Dual-caring is not equivalent to dividing care perfectly equally. While around half of Swedish couples engaged in dual-caring, only about 9% of the couples had a care trajectory that shared leave in the 40–60 range. Earlier interview studies have shown that when ‘circumstances’ such as the workplace and private economy are taken into account post-birth couples express instead the importance of substantial rather than equal father care (Alsarve and Boye 2012; Roman 2014; Roman and Peterson 2011). These results show that this idea may be rather widespread among Swedish dual-caregiving couples.

This study documents a considerable diversity in the caring experiences of children growing up in Sweden today. We could perhaps talk about two different caring regimes. Around half of the children grow up with dual-caring parents and may be given the possibility to develop a relationship with their fathers that is not only closer but also of a different character than that with a ‘traditional’ father (Almqvist and Duvander 2014; Haas and Hwang 2008). The other half grows up with their mothers providing the bulk of primary care, a regime that may be described as a failure of the gender equality orientation of the Swedish welfare state (Orloff 2009). For these families, there is a large gap between the well-documented ‘nurturing father’ discourse (Johansson and Klinth 2008) and real-life practices, or varying understandings of what it takes to become an ‘involved father.’

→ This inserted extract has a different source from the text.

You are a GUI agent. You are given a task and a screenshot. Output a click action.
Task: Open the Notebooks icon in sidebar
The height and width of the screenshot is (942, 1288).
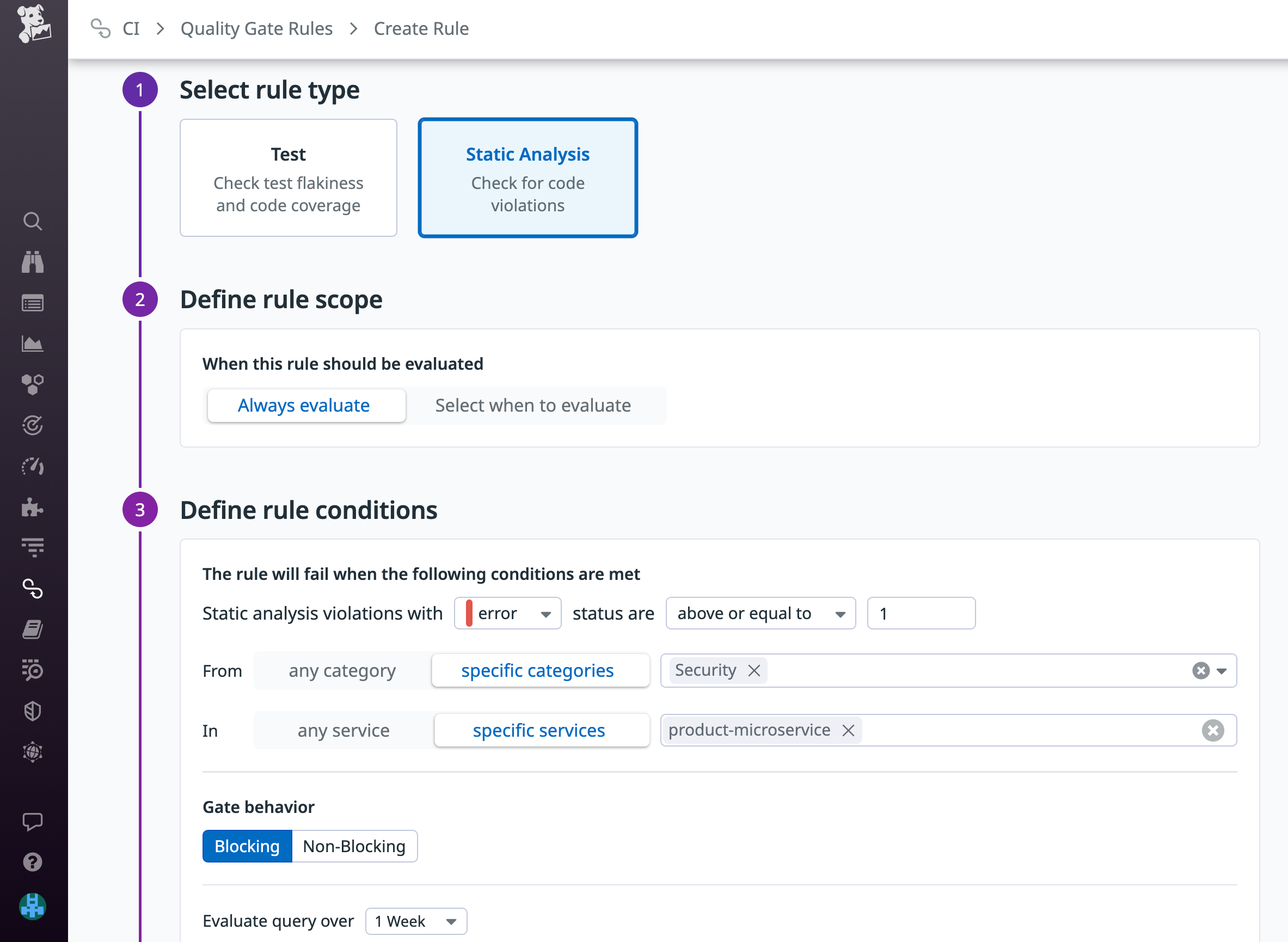33,629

Although not the aim of the study, the results also revealed great diversity in how long Swedish children are in parental care. The current study showed clearly that care trajectories of dual-caring as well as mother caring couples substantially deviated from the number of days provided through the parental leave system. As seen by the dominance of leave lengths around 16–18 months rather than the 13 months that would be provided with earnings replacement, most parents seek to delay the introduction of non-parental care. Previous evidence on length of total parental care is scarce. Duvander and Viklund (2014) have estimated individual leave lengths including unpaid leave, but do not provide information on total parental care. The ways in which Swedish couples extend their leave beyond the 380 paid days provided through the parental leave system are an important topic, especially for international comparisons of leave systems (Duvander and Viklund 2014).

Theory and research stressing early involvement suggest a link between timing of father primary care and the overall sharing of care. For the dual-caring couples taking turns as primary caregivers, we cannot tell from these data whether timing of father primary care is a result of decisions about overall sharing and total parental care length or a wish for full engagement at a particular stage in the child’s life. For example, couples may have a preference for equal sharing and a total 18 months in parental care that produce the timing of father care. It may also be that timing of father care is paramount in the decision process, perhaps due to a preference for a long period of breastfeeding, and leads to variations in total parental care length. These issues cannot be resolved with only parental leave data.

Sweden provides an excellent case for understanding temporality of dual-caring, both by substantial numbers of fathers who allocate time from paid work to child care and by providing a parental leave system that allows for care trajectories ranging from ‘halving it all’ on a daily or weekly basis to ‘taking turns’ of around 6 months to 1 year each. We may expect a temporal conceptualization of care to become more important also outside of Sweden as the new discourse of engaged fathers may begin to include the allocation of time from paid work to child care. These results suggest that current cross-sectional measures of time use may fail to detect emerging trends in dual-caring as these arise in other contexts.